When Dr. Chris Wakeman and his team at the University of Otago's Department of Surgery and Critical Care set out to understand what happens to trauma survivors long after they leave the hospital, they uncovered a troubling gap in care that affects thousands across Aotearoa New Zealand. The three landmark studies, published in Injury and ANZ Journal of Surgery and conducted with clinicians from Health New Zealand Waitaha Canterbury, reveal that while physical injuries receive close attention, the psychological wounds of trauma are being systematically overlooked.
The research paints a stark picture of recovery that extends far beyond the operating theatre. Among 203 patients who suffered severe trauma, 18% developed probable post-traumatic stress disorder. Yet only 22% of those same patients had received a formal diagnosis. More troubling still, more than half had never undergone any mental health assessment at all. These are the largest PTSD studies of major trauma patients ever undertaken in New Zealand, making them impossible to dismiss as statistical outliers.
Dr. Daniel Jemberie's first study identified which patients face the greatest vulnerability: younger individuals, those who lost consciousness at the time of injury, and people involved in vehicle-related accidents. This specificity matters because it means healthcare systems could identify at-risk patients early—yet, as Dr. Wakeman notes, "there are still limited systems in place to ensure they receive ongoing psychological assessment and support." The knowledge exists; the infrastructure does not.

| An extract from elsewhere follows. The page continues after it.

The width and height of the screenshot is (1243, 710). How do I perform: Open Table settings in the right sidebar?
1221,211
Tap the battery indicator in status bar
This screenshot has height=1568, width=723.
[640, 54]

The second study, led by Dr. Nikita Quinn, deepened the concern. It documented what researchers call patients "falling through the cracks"—people who either do not recognize their own symptoms or face barriers that prevent them from seeking help in the first place. There is often an assumption, Dr. Laura Joyce explains, that "patients will seek help themselves if they are experiencing psychological difficulties," an expectation that places the burden of recovery on people who may be least equipped to navigate it alone.
Dr. Sarah Logan's newest research examined what happens after discharge, revealing systemic failures compounding psychological distress. Nearly 15% of the 134 patients studied reported difficulties accessing follow-up care. One quarter struggled to navigate ACC processes. Those screening positive for PTSD, anxiety, or depression were between three and five times more likely to face problems with health care follow-up or support. Thematic analysis identified patterns that repeat across patients' accounts: insufficient follow-up after leaving hospital, communication breakdowns between providers, inadequate mental health resources, and pressure to return to work before psychological recovery had begun.

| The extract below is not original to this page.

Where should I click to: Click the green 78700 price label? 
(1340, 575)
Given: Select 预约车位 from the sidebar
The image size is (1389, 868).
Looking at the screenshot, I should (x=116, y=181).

The researchers argue for a fundamental shift in how trauma recovery is conceived. "Trauma care has traditionally focused on physical injuries and survival, but these studies show the recovery journey often extends far beyond leaving hospital," Dr. Wakeman says. For many patients, the psychological impact persists for months or years, sabotaging their ability to work, maintain relationships, and regain a sense of normal life.
The solution proposed is straightforward yet transformative: routine mental health screening for trauma patients at an appropriate point during recovery, particularly between six months and two years post-injury. It requires neither breakthrough science nor heroic intervention—only the recognition that psychology matters as much as physiology, and that systems must be built to support what the research now makes clear: the hidden toll of trauma cannot be ignored.